--- RECORDED INFORMATION ---
>> begin
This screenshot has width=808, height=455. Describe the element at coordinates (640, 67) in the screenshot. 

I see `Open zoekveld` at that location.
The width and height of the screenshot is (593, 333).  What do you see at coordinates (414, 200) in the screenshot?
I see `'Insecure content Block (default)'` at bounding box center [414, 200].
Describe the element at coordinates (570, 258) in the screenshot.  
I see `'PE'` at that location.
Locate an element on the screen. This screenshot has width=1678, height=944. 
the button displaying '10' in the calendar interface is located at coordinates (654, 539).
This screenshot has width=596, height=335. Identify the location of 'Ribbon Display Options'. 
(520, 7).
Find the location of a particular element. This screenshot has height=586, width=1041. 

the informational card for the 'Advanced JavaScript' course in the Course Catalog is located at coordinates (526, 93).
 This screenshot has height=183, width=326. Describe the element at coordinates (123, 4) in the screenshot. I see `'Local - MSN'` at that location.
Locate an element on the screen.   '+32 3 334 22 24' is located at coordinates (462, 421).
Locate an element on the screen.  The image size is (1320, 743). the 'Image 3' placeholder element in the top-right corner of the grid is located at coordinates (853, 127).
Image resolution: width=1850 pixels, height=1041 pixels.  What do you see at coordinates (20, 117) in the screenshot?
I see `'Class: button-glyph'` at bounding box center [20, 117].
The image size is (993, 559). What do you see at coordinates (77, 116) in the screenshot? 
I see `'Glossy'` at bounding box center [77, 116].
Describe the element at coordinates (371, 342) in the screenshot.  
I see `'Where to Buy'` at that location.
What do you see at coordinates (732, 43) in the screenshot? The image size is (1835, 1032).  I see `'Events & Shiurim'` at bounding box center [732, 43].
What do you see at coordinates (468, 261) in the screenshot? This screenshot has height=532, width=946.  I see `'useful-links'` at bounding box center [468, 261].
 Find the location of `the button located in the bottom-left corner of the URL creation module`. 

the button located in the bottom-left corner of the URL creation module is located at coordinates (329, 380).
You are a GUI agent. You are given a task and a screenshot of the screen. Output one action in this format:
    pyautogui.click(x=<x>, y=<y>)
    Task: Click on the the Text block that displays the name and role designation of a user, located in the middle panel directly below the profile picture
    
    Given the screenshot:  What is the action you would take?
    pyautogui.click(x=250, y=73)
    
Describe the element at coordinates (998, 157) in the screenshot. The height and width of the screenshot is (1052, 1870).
>> end
--- WHAT NEEDS TO BE DONE ---
Copy word for word every line from the one containing "coordinates (853, 127)." through the last line of the rows, including both.

--- RESULT BELOW ---
Locate an element on the screen.  The image size is (1320, 743). the 'Image 3' placeholder element in the top-right corner of the grid is located at coordinates (853, 127).
Image resolution: width=1850 pixels, height=1041 pixels.  What do you see at coordinates (20, 117) in the screenshot?
I see `'Class: button-glyph'` at bounding box center [20, 117].
The image size is (993, 559). What do you see at coordinates (77, 116) in the screenshot? 
I see `'Glossy'` at bounding box center [77, 116].
Describe the element at coordinates (371, 342) in the screenshot.  
I see `'Where to Buy'` at that location.
What do you see at coordinates (732, 43) in the screenshot? The image size is (1835, 1032).  I see `'Events & Shiurim'` at bounding box center [732, 43].
What do you see at coordinates (468, 261) in the screenshot? This screenshot has height=532, width=946.  I see `'useful-links'` at bounding box center [468, 261].
 Find the location of `the button located in the bottom-left corner of the URL creation module`. 

the button located in the bottom-left corner of the URL creation module is located at coordinates (329, 380).
You are a GUI agent. You are given a task and a screenshot of the screen. Output one action in this format:
    pyautogui.click(x=<x>, y=<y>)
    Task: Click on the the Text block that displays the name and role designation of a user, located in the middle panel directly below the profile picture
    
    Given the screenshot:  What is the action you would take?
    pyautogui.click(x=250, y=73)
    
Describe the element at coordinates (998, 157) in the screenshot. The height and width of the screenshot is (1052, 1870).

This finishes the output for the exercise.